Aunque Gigantomakhia significa «guerra de los gigantes», esa guerra debemos entenderla desde dos perspectivas al mismo tiempo: la guerra que sustentan los protagonistas contra los dioses, para lo cual se valen de su poder para transformarse en un gigante, y la búsqueda de venganza del pueblo de los hombres-escarabajo con respecto del imperio, de donde vienen los gigantes de los dioses. Lo local y lo global cruzándose en un punto exacto. Valiéndose de esa narrativa cruzada, Miura reflexiona sobre el honor, la lucha y el juego: la guerra, como la lucha libre —al fin y al cabo, una forma ritualizada del juego — , trata sobre derrotar al otro, no necesariamente sobre destruirlo. En principio, el manga se centra en el campeón de los scarabaei (Ogun) intentando matar al protagonista masculino (Delos), en un combate en el cual el héroe sólo intenta dar lo mejor de sí mismo para demostrarle que, a sus ojos, odiar al rival que tienes delante es como odiarse a uno mismo. Delos se define a través de su lucha con el otro, no en su destrucción, ya que todo lo que logra en un combate le hace crecer como luchador, pero también como persona.

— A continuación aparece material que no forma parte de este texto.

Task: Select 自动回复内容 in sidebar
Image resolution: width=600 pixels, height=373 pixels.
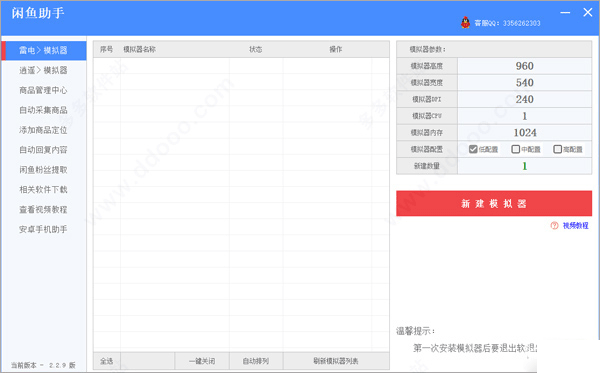Action: (43, 150)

La venganza es derrotada por la guerra, ya que en el conflicto nace la posibilidad de dialogar con el otro. En la venganza sólo existe un yo herido intentando restituirse en una petición absurda: que por destruir al otro, por hacerle sufrir lo que nosotros hemos sufrido, somos capaces de sentirnos mejor. Que nos sea devuelto aquello que hayamos perdido. Ese sinsentido se clarifica en la guerra, en el juego, en el conflicto, porque no somos capaces de odiar al otro; cuando le vemos luchando, respetando las reglas, poniendo su honor y su valor sobre la mesa, aprendemos algo en el proceso. No es un enemigo, sino un rival al cual tenemos como horizonte de nuestros propios actos.
En la sangre reside nuestro honor. Vengarnos del otro no restituirá nada de aquello que hayamos perdido, aunque aceptar la derrota —o buscar activamente la victoria, crecer para conseguirla— nos puede enseñar a vivir con nosotros mismos en el nuevo Yo que se ha ido configurando en nosotros durante el proceso. Porque Miura sabe sobre derramamientos de sangre sin sentido, pero también que incluso de ese derramar es posible aprender siempre y cuando no creamos que podemos recuperar aquello que hemos perdido por el camino.